A Disorienting, Noise-Rock Collage
Sonic Youth captured audiences throughout the ‘80s and ‘90s with their unique brand of rock music. Guitarists Thurston Moore, Lee Ranaldo and Kim Gordon employed inventive alternate tunings and prepared instruments to fashion a highly abrasive, yet deeply absorbing, sound. Their music often relied on ruggedly polished power chord riffs reminiscent of the distortion of grunge and punk rock music. However, Sonic Youth would regularly layer these more conventional riffs with blaring walls of sound to achieve their own distinctive sonic trademark; one focused primarily on dense guitar-driven soundscapes.

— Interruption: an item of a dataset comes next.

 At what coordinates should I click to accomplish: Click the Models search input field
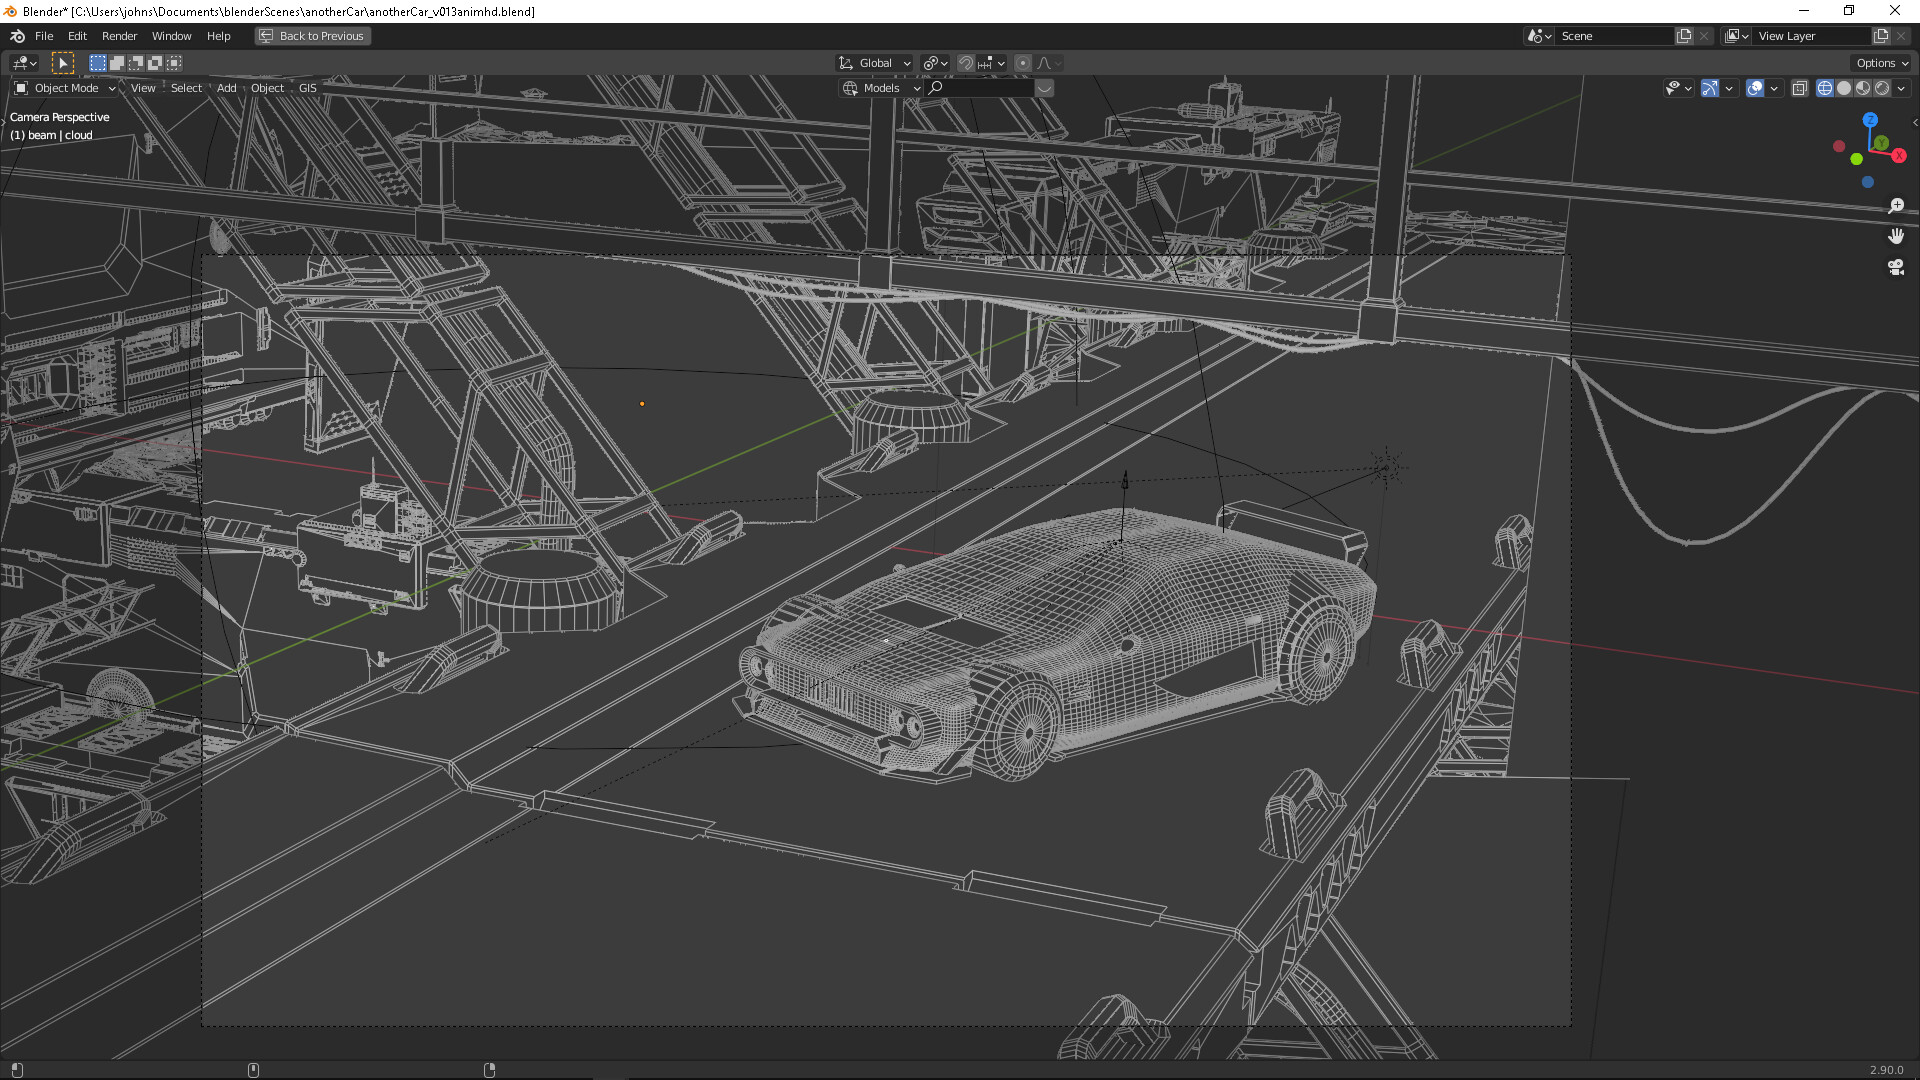[x=985, y=88]
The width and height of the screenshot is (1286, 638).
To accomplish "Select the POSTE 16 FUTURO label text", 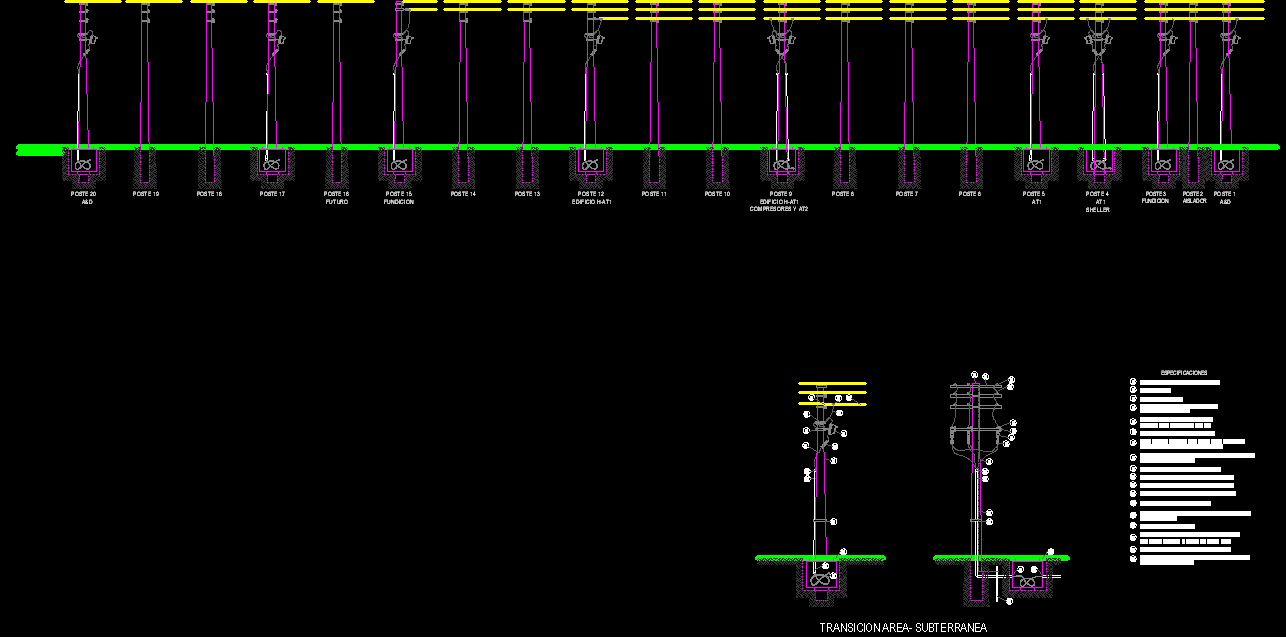I will tap(337, 197).
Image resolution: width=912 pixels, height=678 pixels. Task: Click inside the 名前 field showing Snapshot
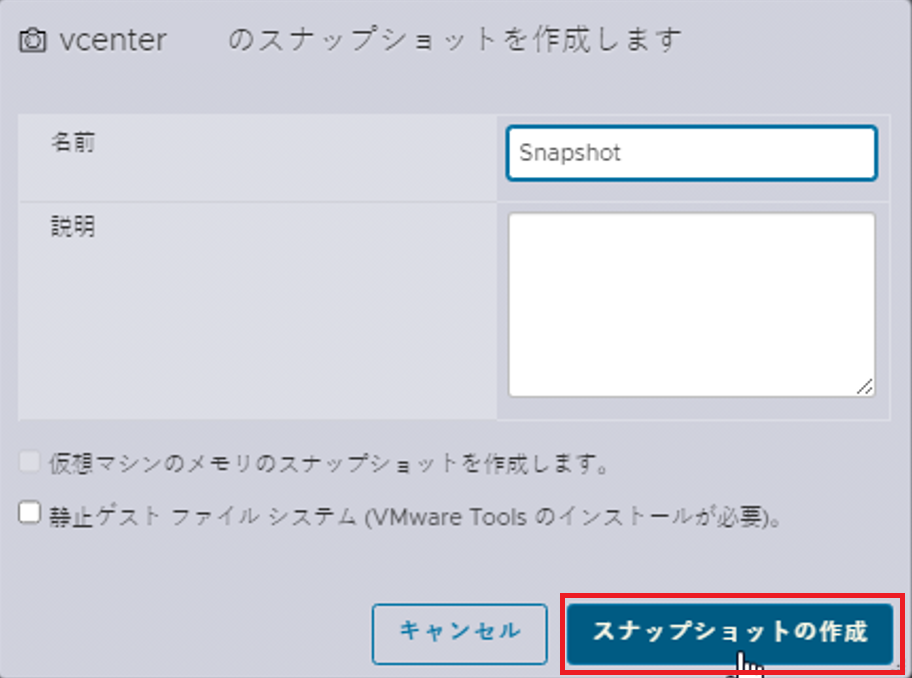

Following the group’s dissolution in 2011, its members have been able to carve out their own respective niches whilst pursuing solo projects. In the case of bassist Kim Gordon, she has instilled her newest project, Glitterbust, with some of the more experimental qualities of her former band. Following a string of solo albums throughout the ‘90s, and a collaborative work with Bill Nace in 2013, Gordon has proved herself to be an artistic force more than capable of escaping the formidable shadow cast by Sonic Youth.

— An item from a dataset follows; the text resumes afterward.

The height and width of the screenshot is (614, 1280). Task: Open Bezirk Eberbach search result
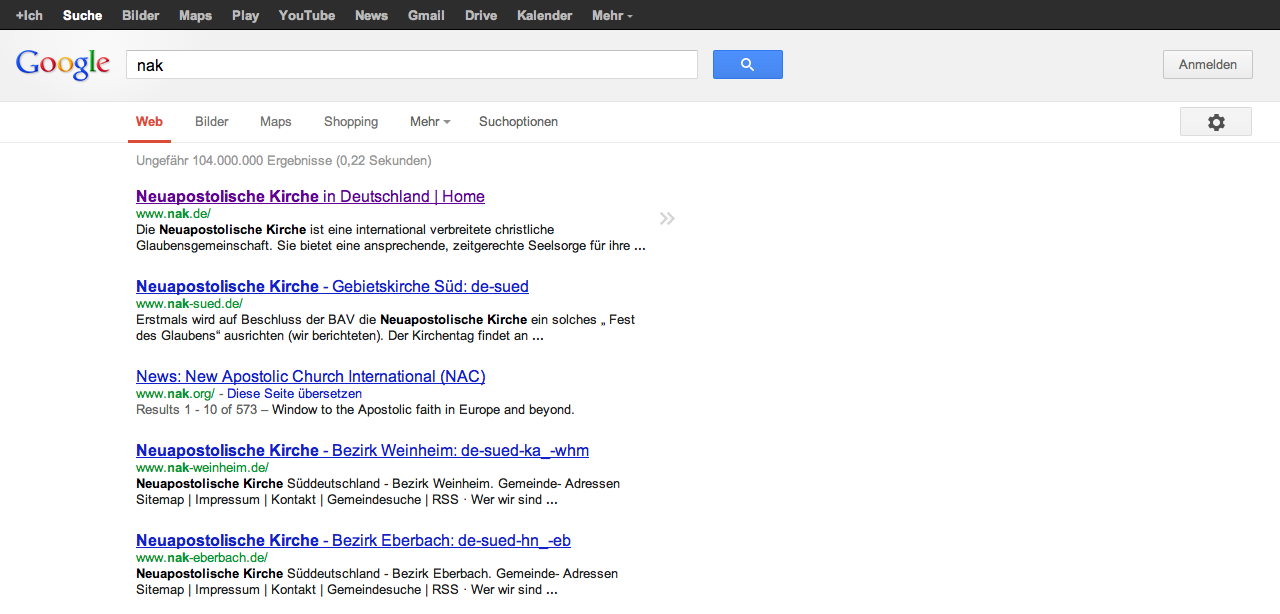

Glitterbust adds to Gordon’s impressive legacy. It takes the same highly minimalist, free-form approach that characterized Gordon’s previous collaboration – Body/Head – and frames it within a more atmospheric setting. The five-song album brazenly rejects melodic and rhythmic formalities in favor of intricately layered guitar soundscapes. Gordon and Tomorrow Tulips’ Alex Knost trade distorted guitar figures in order to paint a collage of ‘noise rock’ textures – their respective parts crudely distributed towards the left and right fields of the acoustic spectrum, often creating a sense of stereo imbalance. “Repetitive Differ” sees their guitars independently working to capture this jarring quality through its extensive use of backmasking and panned guitar feedback. And throughout the entirety of the 51-minute album, Gordon and Knost employ similarly experimental mixing and performative methods to create a truly mystifying auditory experience.

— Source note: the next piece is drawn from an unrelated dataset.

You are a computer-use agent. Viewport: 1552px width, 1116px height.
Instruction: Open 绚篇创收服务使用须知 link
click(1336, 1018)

The duo’s refusal to extend a melody or neatly resolve a harmonic progression, as evinced by the mind-numbingly static guitar drones that comprise the twelve minutes of “Erotic Resume,” merely heightens this disorientation. Much like how Arnold Schoenberg and other early 20th century modernist composers experimented with tonality, Glitterbust cleverly plays with guitar textures, panning effects and amorphous song structures to create a constant state of unease and disorientation. Its songs seemingly drone on into perpetuity, as blaring guitars ring past each eardrum, drifting the listener into a state of spellbinding hypnosis.
This constant anticipation is part of what makes Glitterbust so intriguing. Gordon exaggerates the hypnotic sonic formats and textures utilized by Sonic Youth to create her own idiosyncratic brand of guitar-driven noise-rock. While her approach will undoubtedly be impenetrable to many listeners who yearn for clarity and resolution, lovers of both the avant-garde and noise-rock will surely embrace Glitterbust’s immaculately dense soundscapes. And for avid Sonic Youth fans, “The Highline” offers a more conventional (albeit 9-minute) track featuring Gordon’s wistfully delicate vocals, paired with a highly repetitive, strangely engrossing guitar riff that evokes the mesmerizing pre-chorus of “Teenage Riot.” Despite its peculiarities, Glitterbust is nothing if not intriguing. It serves as a reminder that Kim Gordon’s creative potential is nowhere near exhausted.